EDIT 1: Regarding the difference between this tech report and my dissertation. I have cut out material i didn’t believe would be of general interest, such as how i used VC or lessons learned. If you would like a copy of the original dissertation (probably because your a Part 2 student yourself), just email me and I’ll be happy to provide you a copy.

EDIT 2: I’m pretty much happy to take feedback by any format, Comment below or email me at hh360 @ cam . ac . uk

EDIT 3: A massive thankyou to everyone who has provided feedback and help to disseminate this draft (by retweeting it)

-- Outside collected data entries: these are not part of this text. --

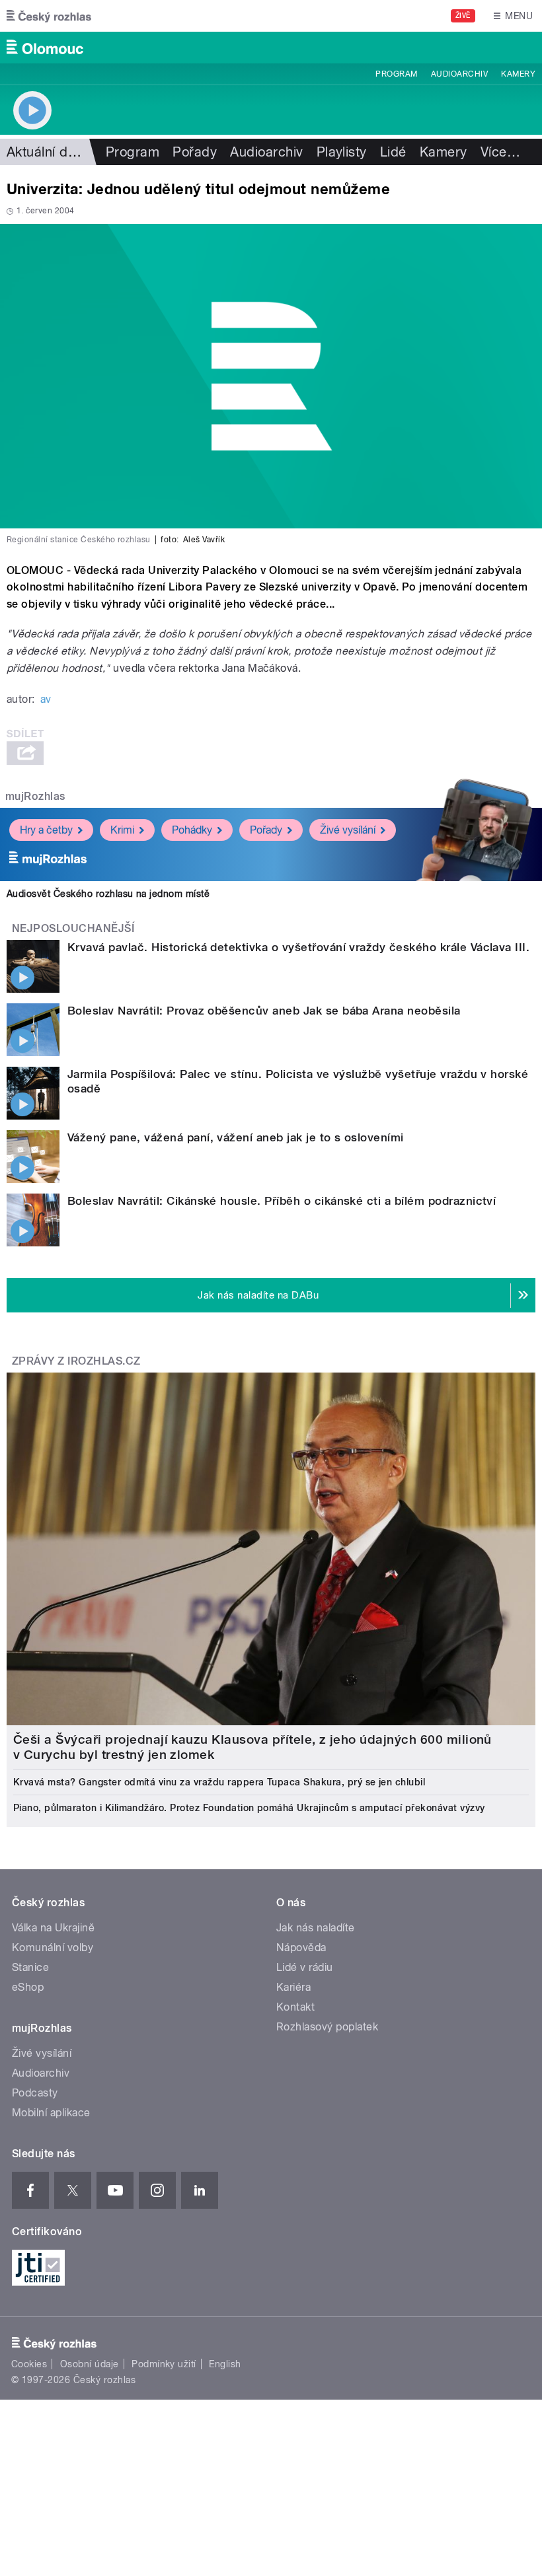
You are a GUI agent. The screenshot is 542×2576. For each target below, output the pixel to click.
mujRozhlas (35, 796)
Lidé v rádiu (304, 1967)
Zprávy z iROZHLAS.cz (76, 1361)
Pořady (195, 152)
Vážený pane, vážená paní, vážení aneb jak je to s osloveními (235, 1137)
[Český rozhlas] (49, 16)
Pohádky (192, 830)
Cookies (29, 2364)
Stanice (30, 1967)
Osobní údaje (89, 2364)
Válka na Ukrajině (53, 1927)
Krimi (122, 830)
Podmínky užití (164, 2364)
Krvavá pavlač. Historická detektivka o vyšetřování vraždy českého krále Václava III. (298, 947)
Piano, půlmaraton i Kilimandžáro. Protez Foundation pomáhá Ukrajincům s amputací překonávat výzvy (249, 1808)
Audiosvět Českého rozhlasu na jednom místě (108, 893)
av (46, 699)
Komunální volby (52, 1947)
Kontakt (295, 2007)
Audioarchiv (459, 74)
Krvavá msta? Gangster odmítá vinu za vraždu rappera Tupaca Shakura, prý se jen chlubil (219, 1782)
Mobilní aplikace (51, 2112)
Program (396, 74)
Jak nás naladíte (315, 1927)
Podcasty (35, 2093)
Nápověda (301, 1947)
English (225, 2364)
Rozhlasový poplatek (327, 2027)
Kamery (518, 74)
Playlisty (342, 152)
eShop (28, 1987)
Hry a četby (46, 830)
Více (500, 152)
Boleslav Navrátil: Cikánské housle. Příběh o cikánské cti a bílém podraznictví (281, 1200)
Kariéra (293, 1987)
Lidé (393, 152)
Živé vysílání (347, 830)
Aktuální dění (46, 152)
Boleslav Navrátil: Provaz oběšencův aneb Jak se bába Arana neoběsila (264, 1010)
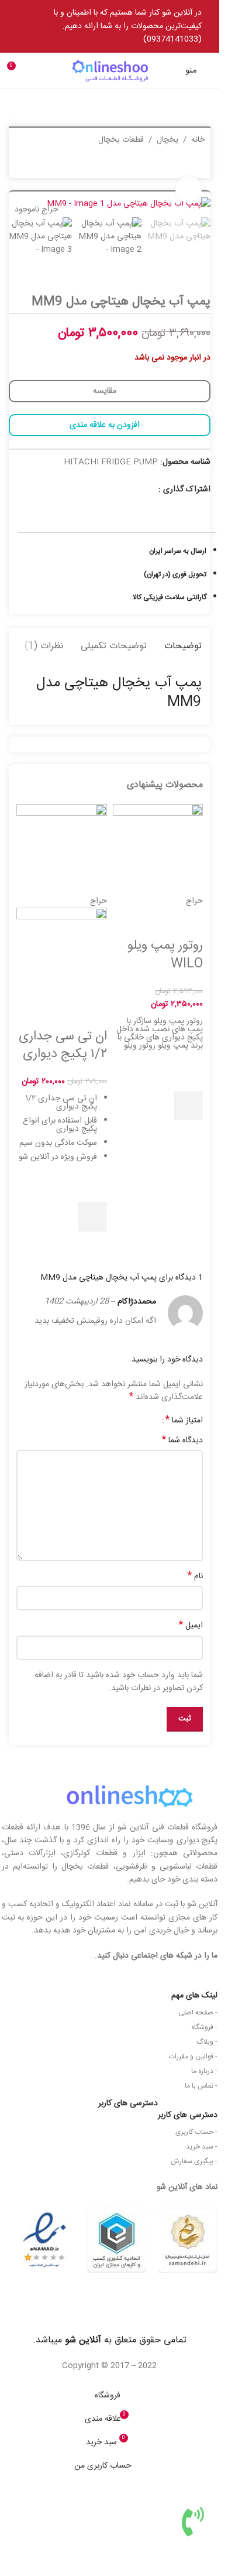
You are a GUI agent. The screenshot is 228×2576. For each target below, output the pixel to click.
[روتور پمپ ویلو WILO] (158, 850)
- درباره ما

EDIT 4: The code is open source (MIT licence) and available on GitHub. I’ve not linked to as its currently undergoing a refactoring / documenting process ready for release of v0.1. My plan is split the code base into two separate libraries, one will be a event-based simulator for distributed system and the other will be a standalone Raft implementation. I’ll update this blog (& twitter) when the code is ready

EDIT 5:  Wow. The response to this draft has been much greater than I expected (300+ downloads so far). Thank you so much to everyone in the community and of course Diego Ongaro. Diego’s Raft paper is online here and the Raft consensus site is here.